Cyber Intelligence: Adding Up the Threat Landscape

Numbers don’t lie. These numbers from Symantec’s Internet Security Threat Report are scary, but they describe what’s at stake in the never-ending fight against hackers. Last year:

  • Attackers targeted five out of six large companies, a 40 percent increase over 2013
  • 24 zero-day vulnerabilities were discovered
  • 317 million pieces of new malware were created

That’s just the tip of the cyber threat iceberg. It all adds up to a big problem.

Making Data Count
So how does law enforcement get ahead of the attackers?

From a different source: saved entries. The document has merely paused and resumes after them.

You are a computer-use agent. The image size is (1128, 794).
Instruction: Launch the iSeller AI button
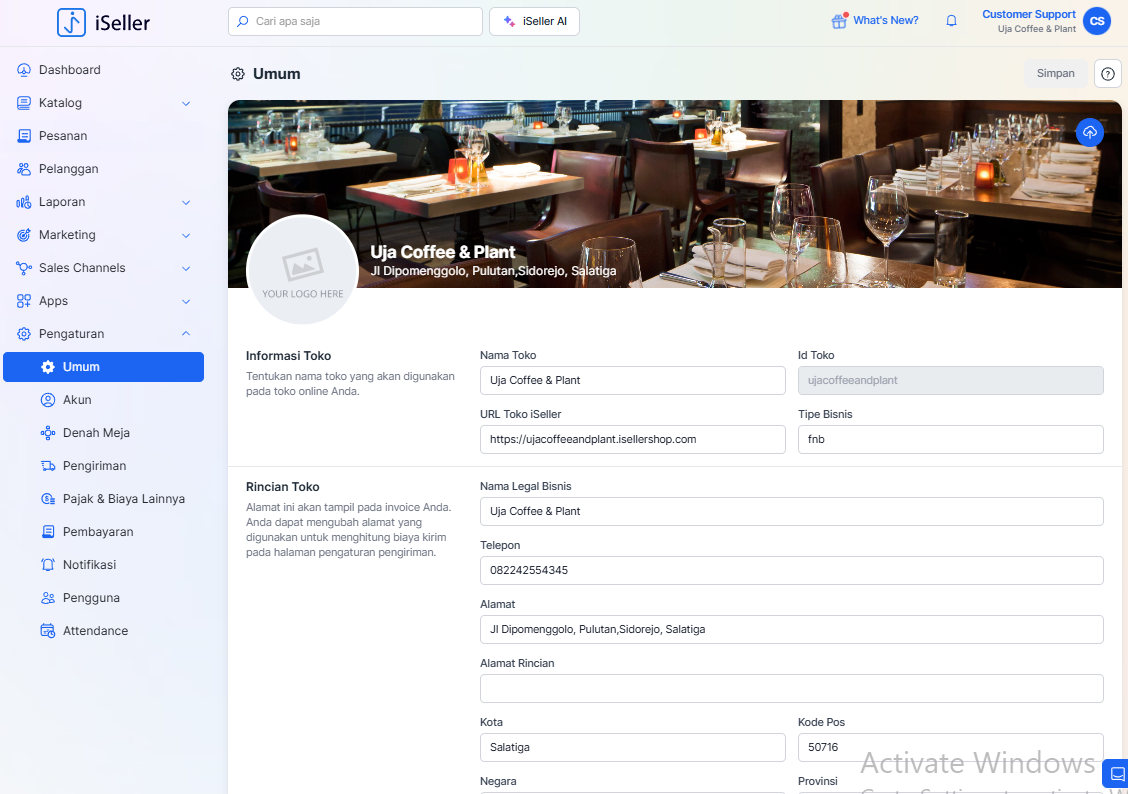coord(534,21)
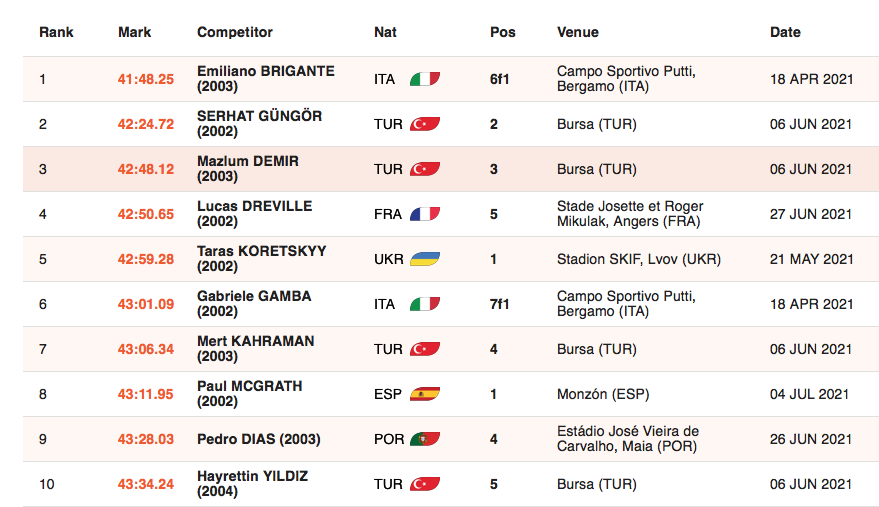Image resolution: width=879 pixels, height=507 pixels.
Task: Open Lucas DREVILLE athlete profile
Action: 255,213
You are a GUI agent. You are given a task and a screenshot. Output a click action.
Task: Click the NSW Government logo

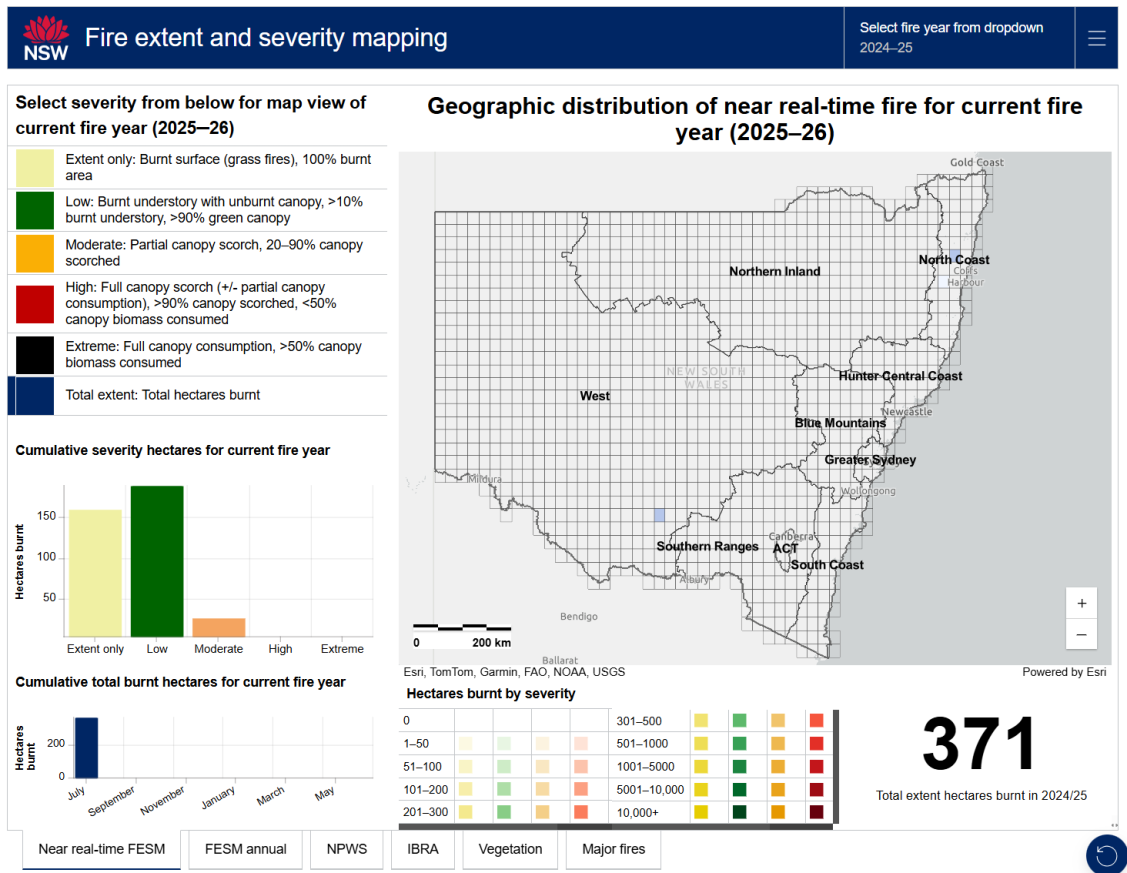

Data and analysis. One of the most important pieces of information for law enforcement in a cyber investigation is the malware, Allison Tsiumis, section chief with the Federal Bureau of Investigation’s Cyber Division, said at the Symantec Government Symposium. Malware can reveal a lot of information, so law enforcement must:

  • Maintain a current inventory of known malware
  • Track which malware threat groups use to carry out attacks
  • Reverse engineer malware once it’s identified and contained to see how it works and what it can do

Law enforcement must also understand the TTPs of cyber criminals – their tactics, techniques, and procedures – including:

  • Who the hackers target
  • When they launch attacks
  • How they carry out attacks
  • What method they use
  • What data they target

Connecting all these dots can help law enforcement identify hackers and even capture the bad guys. Understanding the questions law enforcement asks in its cyber investigations can help Federal agencies better understand how they should respond following a cyber attack.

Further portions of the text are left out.